Using Lambda with S3 and Comprehend (Node.js)

Andre Tai
8 min readOct 21, 2020

--

One way to get started with serverless computing is by building simple compute functions on cloud platforms such as AWS or Google Cloud. In this article, I am going to show you how to create a Lambda function that gets an object from a S3 bucket, does something with it and saves the output into the same bucket.

TABLE OF CONTENTS

OVERVIEW

Here’s an overview of the function we are going to create.

An Overview of the Function

The Lambda function that we will be creating is a basic function that is first triggered by a PUT action (when someone creates or uploads a file) from the S3 bucket, to collect an object (or file) from the bucket. The function will parse the object and extract its contents to be processed by another service called Comprehend. Comprehend is a Natural Language Processing or NLP service provided by Amazon that is capable of various tasks such as sentiment analysis and key phrases extraction.

The data that we want to process is an array of texts and we want Comprehend to extract the key phrases from them to be used as tags for a website’s content. Once the extraction is complete, the results will be sent back to our function where they will be encoded into a file and stored into the bucket.

Disclaimer: It is usually recommended to store input and output files in separate buckets to prevent recursive invocations, but for simplicity we will use the same bucket with separate folders instead.

Let’s get started.

BUCKET CONFIGURATION

First of all, we need to create a S3 bucket to store our files.
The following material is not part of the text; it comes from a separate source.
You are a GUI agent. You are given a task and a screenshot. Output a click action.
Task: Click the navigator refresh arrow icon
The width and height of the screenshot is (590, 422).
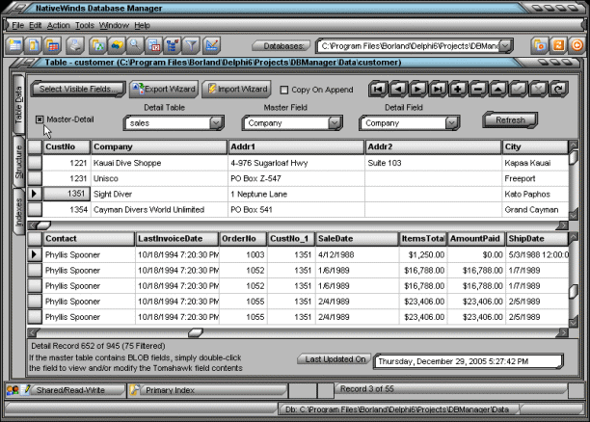coord(556,89)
From the AWS Management Console, navigate to the S3 service and create a bucket (specify a region and leave everything as default).
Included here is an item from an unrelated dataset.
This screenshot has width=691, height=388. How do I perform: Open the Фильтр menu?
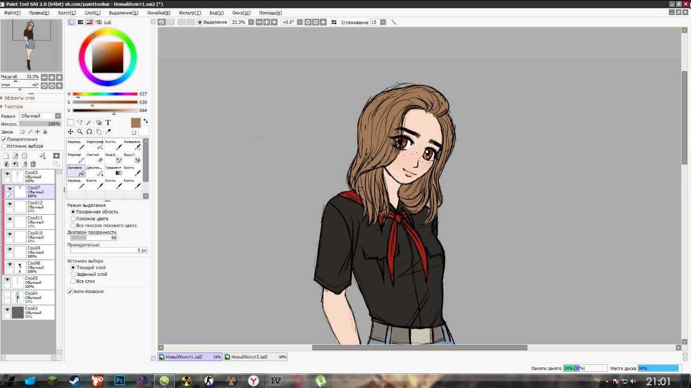[189, 12]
Under Services > Storage, Select S3.
Create a bucket in the region of your choice

CREATE FOLDERS AND UPLOAD OBJECT

Once we have our bucket, create a ‘data’ folder to store our initial data and a ‘output’ folder to store the response from our Lambda function. It is important to separate these two because if we look at the overview diagram, the Lambda function is triggered by a PUT action, so storing the output in the same directory will reinvoke the function.

Then, inside the ‘data’ folder, we will upload a JSON file called ‘texts.json’ containing an array of texts.
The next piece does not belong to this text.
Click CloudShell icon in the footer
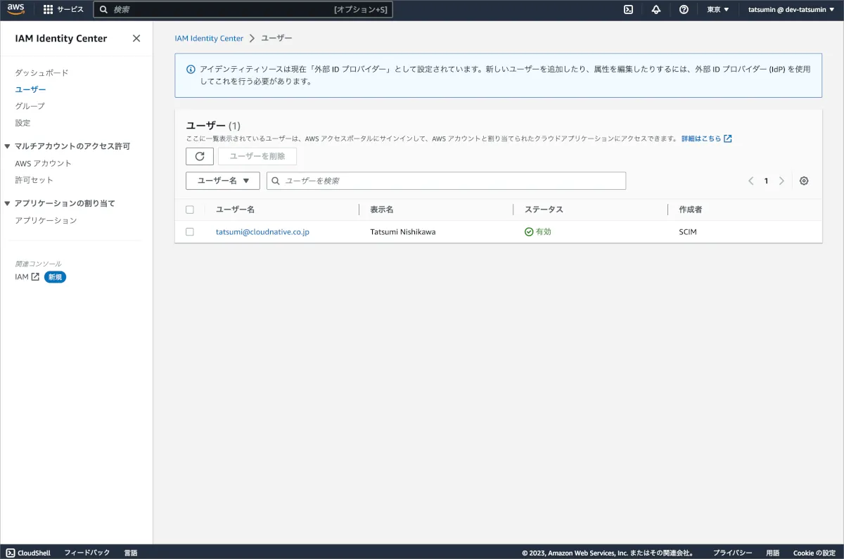Screen dimensions: 844x559 (x=10, y=553)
Create two new folders in the bucket.
Upload a JSON file containing an array of texts in the ‘data’ folder.

Now that we are done configuring our bucket, we can move on to Lambda in the next section.

FUNCTION CONFIGURATION

Head over to the Lambda service and click create a function.

Under Services > Compute, Select Lambda.
Click ‘Create function’.

At function creation, there will be options or templates we can choose from but in this example we will be building a Lambda function from scratch. Select ‘Author from scratch’, create a name for the function, and select Node.js as the language. Leave everything as it is and click ‘Create function’ at the bottom of the page.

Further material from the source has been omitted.